TILAK SAMARAWICKREMA
Tilak Samarawickrema (b. 1943, Colombo; lives and works in Colombo) is a Sri Lankan architect with a diverse and multifaceted background in art, textile design, animated cinema, and architecture. His artistic practice draws deeply from folk and traditional crafts, reinterpreting these influences through a lens of geometry, color, and form.
Samarawickrema holds a Master's degree in Architecture from the University of Moratuwa, Sri Lanka.
In 1986–87, he worked as an ILO consultant to the National Design Center of Sri Lanka, where he played a key role in revitalizing and modernizing the country’s indigenous crafts. Since the late 1980s, he has designed cotton tapestries handwoven by traditional weavers from Talagune Uda Dumbara, the oldest weaving village on the island.
Samarawickrema’s passion for textiles has led him to work internationally as a consultant. In 1990, he collaborated with Mayan Indian weavers in Guatemala through UNICEF to design marketable products for worldwide distribution. He has also worked as a consultant for the International Executive Service Corps (IESC) on a U.S. AID-funded project to establish a Design Center for carpet weaving in Kabul in Afghanistan in 2010.
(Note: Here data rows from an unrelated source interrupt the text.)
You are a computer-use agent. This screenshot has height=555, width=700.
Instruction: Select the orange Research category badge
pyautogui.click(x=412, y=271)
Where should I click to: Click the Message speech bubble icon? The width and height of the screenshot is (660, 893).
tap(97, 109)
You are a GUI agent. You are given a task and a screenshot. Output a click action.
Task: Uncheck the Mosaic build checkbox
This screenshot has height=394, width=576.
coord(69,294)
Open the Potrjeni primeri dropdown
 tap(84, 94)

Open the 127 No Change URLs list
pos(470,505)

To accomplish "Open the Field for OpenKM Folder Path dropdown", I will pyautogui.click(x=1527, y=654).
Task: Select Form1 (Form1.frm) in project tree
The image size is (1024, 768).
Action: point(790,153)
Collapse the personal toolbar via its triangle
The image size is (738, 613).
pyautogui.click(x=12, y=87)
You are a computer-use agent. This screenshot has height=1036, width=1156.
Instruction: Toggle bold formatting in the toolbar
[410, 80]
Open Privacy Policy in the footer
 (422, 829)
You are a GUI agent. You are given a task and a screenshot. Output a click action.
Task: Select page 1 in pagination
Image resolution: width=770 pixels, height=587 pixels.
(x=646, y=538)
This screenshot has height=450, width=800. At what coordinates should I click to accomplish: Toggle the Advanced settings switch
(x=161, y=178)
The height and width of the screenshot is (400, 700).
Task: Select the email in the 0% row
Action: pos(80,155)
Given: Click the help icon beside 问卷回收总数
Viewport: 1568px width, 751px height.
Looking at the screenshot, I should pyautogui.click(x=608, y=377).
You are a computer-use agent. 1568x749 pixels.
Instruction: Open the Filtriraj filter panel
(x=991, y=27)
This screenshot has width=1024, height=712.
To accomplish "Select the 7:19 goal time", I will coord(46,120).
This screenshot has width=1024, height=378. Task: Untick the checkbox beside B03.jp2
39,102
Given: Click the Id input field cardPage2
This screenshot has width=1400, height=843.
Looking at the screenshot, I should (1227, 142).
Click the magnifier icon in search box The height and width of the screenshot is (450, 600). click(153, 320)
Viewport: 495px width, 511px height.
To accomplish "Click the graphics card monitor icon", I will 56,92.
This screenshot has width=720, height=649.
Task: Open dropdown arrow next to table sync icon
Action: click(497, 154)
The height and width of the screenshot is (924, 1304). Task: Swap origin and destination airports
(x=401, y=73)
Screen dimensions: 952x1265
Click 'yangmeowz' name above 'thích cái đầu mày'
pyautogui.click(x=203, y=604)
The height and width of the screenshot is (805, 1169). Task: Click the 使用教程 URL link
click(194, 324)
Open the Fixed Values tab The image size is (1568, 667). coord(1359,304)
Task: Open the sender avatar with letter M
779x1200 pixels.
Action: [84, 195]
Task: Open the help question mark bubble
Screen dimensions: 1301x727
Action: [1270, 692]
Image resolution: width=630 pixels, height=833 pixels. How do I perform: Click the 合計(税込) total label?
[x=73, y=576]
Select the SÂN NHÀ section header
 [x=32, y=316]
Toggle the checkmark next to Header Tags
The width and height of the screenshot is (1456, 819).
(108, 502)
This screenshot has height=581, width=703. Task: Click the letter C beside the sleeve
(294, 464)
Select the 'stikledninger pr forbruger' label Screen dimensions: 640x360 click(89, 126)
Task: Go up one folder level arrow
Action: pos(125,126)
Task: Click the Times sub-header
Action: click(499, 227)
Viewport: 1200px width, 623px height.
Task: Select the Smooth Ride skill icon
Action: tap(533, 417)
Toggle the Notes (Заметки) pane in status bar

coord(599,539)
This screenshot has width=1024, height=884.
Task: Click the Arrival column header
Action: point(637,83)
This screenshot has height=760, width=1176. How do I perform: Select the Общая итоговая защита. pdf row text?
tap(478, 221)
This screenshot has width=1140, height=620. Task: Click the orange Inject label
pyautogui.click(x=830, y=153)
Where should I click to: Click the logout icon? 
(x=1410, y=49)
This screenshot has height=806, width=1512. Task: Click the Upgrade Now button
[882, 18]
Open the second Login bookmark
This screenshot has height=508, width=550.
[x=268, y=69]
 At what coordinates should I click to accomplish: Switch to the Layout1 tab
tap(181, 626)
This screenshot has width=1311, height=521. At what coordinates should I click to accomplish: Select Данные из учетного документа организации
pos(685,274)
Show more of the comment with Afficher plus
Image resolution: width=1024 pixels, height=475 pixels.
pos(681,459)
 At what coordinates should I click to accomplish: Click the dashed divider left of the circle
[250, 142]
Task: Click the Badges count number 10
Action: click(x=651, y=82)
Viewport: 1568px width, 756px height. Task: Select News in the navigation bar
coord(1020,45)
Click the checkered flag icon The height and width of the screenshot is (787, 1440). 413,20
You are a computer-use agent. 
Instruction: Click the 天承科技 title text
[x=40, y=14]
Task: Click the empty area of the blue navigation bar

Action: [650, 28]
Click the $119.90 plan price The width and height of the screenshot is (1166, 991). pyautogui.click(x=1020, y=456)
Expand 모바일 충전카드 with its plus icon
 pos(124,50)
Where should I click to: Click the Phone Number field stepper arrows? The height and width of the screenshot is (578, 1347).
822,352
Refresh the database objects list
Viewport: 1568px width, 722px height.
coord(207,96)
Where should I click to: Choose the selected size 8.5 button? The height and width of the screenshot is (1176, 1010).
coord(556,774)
His work has been showcased in Bikaner House, Delhi (2024), the Deutsches Textilmuseum Krefeld (1995), Galerie Smend, Cologne (1994), Design Centre, Brussels (1994), Norsk Form (the Architecture and Design Museum, Oslo, 1998), the 9th International Triennale, Grenchen (1982), Rizzoli Gallery, New York (1980), and the 12th São Paulo Biennale (1973). Additionally, his tapestries were sold by the MOMA Design Store in New York for nearly eight years.